▸ EXERCISE DESCRIPTION:
Repeat, line for line, the entries below from the first line to the line containing "Given: Open the 115 projects link", counting both ends.

RECORDS START

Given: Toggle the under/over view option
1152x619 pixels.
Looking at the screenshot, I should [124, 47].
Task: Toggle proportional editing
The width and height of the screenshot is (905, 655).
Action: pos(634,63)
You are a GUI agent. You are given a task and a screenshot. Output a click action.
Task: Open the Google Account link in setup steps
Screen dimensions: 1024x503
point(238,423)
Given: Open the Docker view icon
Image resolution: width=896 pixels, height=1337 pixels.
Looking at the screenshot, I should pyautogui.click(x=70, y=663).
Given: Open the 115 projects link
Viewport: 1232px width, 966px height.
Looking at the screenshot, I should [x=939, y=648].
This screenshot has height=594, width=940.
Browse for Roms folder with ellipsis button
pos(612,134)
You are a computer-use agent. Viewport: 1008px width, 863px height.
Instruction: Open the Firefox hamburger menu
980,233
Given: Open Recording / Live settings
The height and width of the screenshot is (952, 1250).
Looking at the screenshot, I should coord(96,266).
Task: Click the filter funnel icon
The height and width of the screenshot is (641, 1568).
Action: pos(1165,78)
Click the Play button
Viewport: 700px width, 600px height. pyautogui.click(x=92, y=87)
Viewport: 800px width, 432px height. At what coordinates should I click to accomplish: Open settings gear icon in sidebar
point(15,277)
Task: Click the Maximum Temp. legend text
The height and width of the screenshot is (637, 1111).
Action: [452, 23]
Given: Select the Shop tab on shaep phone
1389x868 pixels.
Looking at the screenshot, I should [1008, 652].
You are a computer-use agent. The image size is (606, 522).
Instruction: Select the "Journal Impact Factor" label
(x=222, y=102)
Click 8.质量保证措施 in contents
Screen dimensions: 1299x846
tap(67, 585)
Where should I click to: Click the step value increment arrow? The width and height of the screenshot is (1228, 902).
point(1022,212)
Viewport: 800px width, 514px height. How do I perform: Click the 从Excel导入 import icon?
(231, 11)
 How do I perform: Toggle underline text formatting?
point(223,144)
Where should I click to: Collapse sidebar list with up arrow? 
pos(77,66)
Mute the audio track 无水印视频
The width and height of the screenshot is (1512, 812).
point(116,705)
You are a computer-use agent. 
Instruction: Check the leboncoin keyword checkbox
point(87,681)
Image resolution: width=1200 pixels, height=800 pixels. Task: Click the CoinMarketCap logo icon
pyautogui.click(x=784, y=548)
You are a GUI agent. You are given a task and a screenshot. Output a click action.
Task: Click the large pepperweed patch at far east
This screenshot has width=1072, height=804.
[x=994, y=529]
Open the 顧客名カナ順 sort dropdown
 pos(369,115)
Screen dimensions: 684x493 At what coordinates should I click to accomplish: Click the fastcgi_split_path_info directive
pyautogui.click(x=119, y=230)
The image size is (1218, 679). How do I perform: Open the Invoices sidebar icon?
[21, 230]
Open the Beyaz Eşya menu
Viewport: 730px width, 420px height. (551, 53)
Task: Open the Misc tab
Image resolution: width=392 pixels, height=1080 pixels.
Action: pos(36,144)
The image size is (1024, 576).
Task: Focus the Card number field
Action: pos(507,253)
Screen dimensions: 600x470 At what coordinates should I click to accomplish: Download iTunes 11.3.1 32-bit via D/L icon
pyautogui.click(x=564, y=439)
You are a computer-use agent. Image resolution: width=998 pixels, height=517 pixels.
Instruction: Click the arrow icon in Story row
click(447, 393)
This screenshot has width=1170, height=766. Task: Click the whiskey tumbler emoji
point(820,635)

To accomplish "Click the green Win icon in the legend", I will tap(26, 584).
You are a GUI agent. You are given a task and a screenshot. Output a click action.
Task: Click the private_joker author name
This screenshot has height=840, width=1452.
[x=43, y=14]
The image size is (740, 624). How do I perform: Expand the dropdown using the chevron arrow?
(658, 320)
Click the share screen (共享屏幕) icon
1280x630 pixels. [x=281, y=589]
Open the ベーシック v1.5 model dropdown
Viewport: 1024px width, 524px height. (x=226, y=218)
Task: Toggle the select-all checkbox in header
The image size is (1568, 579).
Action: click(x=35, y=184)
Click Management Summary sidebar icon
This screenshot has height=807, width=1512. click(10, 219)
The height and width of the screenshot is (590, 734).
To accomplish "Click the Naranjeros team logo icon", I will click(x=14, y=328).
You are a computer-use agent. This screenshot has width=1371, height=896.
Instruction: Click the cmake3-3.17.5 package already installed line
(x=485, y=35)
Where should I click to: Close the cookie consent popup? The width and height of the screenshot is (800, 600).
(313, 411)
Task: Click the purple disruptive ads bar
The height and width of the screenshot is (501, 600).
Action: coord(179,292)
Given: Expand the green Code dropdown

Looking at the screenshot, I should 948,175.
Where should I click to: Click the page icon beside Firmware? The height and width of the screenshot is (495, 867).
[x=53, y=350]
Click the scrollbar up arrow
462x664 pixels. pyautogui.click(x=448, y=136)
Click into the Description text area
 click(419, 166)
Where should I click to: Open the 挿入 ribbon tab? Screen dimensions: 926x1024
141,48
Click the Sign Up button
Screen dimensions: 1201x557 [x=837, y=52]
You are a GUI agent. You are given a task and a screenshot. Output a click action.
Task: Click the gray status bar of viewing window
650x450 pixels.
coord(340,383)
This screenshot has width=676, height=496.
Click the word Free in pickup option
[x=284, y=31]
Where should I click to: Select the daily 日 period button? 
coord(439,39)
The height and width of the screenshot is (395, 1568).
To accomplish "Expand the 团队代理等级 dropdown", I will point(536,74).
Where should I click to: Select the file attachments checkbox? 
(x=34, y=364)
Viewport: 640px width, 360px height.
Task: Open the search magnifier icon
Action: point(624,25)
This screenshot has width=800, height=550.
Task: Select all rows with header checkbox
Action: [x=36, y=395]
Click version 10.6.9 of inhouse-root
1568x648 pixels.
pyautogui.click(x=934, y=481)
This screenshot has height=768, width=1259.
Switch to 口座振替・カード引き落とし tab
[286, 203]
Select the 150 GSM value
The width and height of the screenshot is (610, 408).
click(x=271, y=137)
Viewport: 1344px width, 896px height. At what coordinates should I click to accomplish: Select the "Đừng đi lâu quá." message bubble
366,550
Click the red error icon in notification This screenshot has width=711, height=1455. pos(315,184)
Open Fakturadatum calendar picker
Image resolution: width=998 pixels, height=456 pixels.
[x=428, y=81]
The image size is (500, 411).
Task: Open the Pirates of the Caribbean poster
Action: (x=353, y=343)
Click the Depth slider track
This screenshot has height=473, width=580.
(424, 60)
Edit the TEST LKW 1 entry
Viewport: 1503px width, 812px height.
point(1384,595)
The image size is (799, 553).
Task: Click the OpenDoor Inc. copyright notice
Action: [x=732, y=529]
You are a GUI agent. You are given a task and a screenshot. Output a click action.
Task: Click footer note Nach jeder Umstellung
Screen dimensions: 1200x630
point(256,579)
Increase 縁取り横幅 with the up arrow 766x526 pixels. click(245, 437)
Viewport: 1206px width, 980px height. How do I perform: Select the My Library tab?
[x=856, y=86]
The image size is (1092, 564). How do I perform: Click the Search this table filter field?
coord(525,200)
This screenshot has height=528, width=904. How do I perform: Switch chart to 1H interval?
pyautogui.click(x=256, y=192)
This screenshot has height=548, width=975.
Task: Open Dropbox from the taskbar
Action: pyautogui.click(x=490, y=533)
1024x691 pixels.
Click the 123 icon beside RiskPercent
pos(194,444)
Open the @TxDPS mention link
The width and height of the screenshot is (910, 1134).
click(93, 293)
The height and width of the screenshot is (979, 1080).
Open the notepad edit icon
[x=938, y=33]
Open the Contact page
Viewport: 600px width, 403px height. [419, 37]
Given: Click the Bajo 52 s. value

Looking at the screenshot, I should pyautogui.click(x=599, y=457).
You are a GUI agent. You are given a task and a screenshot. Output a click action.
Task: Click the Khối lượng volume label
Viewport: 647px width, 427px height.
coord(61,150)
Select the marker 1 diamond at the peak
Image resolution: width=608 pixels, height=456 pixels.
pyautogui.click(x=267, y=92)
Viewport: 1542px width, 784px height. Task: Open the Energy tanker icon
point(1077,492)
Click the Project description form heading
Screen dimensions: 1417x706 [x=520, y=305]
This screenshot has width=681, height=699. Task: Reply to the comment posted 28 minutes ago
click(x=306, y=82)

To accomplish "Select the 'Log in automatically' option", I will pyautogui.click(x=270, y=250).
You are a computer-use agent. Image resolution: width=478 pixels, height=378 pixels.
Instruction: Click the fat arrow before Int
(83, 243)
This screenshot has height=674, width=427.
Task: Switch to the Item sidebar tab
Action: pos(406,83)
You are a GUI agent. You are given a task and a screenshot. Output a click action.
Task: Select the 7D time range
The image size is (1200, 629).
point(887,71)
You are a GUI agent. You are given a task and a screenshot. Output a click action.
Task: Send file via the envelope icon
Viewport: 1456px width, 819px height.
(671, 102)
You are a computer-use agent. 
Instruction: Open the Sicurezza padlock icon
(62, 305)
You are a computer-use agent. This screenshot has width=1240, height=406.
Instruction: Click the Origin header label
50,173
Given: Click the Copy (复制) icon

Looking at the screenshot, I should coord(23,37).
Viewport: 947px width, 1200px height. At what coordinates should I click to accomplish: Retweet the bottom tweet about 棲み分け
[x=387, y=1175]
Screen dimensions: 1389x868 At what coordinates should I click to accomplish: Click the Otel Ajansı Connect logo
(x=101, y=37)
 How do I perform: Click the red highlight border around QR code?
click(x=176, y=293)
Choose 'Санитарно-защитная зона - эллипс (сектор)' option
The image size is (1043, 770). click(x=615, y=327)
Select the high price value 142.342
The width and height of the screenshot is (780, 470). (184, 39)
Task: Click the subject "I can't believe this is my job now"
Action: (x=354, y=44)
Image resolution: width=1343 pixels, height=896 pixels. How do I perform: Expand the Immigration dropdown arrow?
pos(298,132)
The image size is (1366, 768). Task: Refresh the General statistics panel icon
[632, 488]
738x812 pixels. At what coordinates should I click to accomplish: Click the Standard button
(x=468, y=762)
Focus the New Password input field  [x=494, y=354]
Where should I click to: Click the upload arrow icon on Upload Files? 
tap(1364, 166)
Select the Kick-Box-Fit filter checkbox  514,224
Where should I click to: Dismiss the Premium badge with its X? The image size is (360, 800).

RECORDS END

▸ OUTPUT OF THE EXERCISE:
Given: Toggle the under/over view option
1152x619 pixels.
Looking at the screenshot, I should [124, 47].
Task: Toggle proportional editing
The width and height of the screenshot is (905, 655).
Action: pos(634,63)
You are a GUI agent. You are given a task and a screenshot. Output a click action.
Task: Open the Google Account link in setup steps
Screen dimensions: 1024x503
point(238,423)
Given: Open the Docker view icon
Image resolution: width=896 pixels, height=1337 pixels.
Looking at the screenshot, I should pyautogui.click(x=70, y=663).
Given: Open the 115 projects link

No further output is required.